• **Work task**
Once you reach the line containing "The image size is (1024, 556).", copy it and every line after it exactly, through the end of the data below.

• **Records for this exercise**
-- Opening Marker --

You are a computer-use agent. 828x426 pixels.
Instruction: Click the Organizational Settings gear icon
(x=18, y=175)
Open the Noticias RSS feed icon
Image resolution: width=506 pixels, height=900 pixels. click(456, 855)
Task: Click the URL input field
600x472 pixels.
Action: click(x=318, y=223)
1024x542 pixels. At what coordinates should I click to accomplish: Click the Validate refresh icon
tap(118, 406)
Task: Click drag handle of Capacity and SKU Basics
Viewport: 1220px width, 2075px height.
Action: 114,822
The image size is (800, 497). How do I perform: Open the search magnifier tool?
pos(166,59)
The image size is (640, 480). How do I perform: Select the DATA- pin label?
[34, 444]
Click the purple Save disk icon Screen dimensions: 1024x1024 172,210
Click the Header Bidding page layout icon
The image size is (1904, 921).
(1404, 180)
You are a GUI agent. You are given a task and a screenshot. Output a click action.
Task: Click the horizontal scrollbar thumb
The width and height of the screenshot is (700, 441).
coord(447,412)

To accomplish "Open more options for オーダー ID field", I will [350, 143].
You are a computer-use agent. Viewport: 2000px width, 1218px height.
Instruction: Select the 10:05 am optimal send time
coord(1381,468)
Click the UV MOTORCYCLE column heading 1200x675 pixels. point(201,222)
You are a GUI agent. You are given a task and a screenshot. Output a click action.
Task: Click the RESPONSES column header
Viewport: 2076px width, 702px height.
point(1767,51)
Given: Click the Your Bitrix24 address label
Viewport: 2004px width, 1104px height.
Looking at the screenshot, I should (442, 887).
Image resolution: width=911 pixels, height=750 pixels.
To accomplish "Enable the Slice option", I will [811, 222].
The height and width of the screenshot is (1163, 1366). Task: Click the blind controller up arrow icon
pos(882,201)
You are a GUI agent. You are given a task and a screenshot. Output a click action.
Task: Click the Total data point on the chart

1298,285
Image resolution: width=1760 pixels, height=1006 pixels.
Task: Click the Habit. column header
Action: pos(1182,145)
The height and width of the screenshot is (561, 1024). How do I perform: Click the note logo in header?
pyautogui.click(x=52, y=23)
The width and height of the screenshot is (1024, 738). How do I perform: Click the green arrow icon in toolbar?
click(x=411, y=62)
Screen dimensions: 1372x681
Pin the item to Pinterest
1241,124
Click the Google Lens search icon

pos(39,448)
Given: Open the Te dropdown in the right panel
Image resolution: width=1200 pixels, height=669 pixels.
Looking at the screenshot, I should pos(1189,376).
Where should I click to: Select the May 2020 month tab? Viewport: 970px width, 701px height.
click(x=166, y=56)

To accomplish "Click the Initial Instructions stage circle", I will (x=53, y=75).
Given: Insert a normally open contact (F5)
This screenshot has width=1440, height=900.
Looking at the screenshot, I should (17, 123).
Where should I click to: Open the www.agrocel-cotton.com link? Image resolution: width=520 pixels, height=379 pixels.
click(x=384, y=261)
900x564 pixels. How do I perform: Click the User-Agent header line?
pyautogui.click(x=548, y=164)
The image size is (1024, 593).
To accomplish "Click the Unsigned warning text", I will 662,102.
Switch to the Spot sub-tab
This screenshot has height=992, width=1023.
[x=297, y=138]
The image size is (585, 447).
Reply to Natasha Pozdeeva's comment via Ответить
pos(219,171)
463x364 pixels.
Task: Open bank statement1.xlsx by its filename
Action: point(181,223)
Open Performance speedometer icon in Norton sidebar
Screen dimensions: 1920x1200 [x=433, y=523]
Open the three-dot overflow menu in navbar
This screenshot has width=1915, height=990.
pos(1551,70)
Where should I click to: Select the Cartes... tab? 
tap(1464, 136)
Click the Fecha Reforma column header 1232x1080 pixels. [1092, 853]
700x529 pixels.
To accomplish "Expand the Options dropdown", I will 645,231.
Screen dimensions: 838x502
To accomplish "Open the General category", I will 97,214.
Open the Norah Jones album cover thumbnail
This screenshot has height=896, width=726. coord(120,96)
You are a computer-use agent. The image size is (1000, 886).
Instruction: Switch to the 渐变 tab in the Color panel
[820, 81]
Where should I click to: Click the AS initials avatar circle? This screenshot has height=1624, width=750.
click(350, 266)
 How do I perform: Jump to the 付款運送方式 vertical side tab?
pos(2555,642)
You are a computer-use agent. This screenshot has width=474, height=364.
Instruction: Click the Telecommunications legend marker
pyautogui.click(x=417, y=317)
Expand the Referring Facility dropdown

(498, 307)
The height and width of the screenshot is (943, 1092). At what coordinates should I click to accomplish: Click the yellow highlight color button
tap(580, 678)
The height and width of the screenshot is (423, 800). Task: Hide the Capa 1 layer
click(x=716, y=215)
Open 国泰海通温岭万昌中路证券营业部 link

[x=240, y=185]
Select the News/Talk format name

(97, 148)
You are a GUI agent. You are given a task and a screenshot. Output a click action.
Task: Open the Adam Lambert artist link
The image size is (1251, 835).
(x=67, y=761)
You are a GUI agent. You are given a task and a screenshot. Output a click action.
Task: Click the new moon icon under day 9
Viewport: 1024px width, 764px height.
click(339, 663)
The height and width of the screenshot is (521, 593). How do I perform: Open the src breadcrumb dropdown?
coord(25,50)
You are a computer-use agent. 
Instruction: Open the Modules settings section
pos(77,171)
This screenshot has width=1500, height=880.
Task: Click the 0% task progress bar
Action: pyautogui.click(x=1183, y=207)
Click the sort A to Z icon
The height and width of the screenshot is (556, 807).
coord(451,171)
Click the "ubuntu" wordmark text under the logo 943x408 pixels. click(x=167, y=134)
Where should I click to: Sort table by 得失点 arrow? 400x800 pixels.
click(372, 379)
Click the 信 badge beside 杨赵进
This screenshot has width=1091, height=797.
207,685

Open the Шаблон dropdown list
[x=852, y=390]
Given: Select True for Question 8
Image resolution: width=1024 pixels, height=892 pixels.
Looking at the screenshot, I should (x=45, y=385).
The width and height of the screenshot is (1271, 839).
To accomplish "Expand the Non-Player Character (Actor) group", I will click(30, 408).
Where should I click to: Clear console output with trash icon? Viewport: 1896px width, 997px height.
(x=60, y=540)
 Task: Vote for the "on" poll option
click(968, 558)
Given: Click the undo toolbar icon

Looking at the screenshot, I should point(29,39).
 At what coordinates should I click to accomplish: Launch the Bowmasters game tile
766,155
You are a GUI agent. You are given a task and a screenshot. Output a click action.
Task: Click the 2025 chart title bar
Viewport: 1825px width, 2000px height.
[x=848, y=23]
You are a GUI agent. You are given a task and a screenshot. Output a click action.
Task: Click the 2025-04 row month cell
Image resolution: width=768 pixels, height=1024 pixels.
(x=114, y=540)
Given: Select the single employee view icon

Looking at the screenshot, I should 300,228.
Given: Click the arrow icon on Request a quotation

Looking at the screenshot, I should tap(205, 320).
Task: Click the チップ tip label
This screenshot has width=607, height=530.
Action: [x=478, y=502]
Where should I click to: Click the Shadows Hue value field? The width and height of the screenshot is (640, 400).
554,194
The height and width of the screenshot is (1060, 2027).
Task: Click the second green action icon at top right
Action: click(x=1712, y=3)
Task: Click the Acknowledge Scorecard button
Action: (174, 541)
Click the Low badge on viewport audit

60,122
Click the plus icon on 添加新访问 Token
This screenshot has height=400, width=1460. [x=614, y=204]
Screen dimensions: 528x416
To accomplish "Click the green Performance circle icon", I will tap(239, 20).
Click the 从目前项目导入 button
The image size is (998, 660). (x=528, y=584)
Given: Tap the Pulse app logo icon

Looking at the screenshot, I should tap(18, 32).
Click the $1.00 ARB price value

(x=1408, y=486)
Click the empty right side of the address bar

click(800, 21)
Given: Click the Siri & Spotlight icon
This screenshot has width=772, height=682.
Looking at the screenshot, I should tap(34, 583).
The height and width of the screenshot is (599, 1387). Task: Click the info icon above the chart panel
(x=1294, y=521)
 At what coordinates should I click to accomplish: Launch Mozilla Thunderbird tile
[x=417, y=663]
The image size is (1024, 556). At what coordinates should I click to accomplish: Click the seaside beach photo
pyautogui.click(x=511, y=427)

-- Closing Marker --

• **Task response**
The image size is (1024, 556). At what coordinates should I click to accomplish: Click the seaside beach photo
pyautogui.click(x=511, y=427)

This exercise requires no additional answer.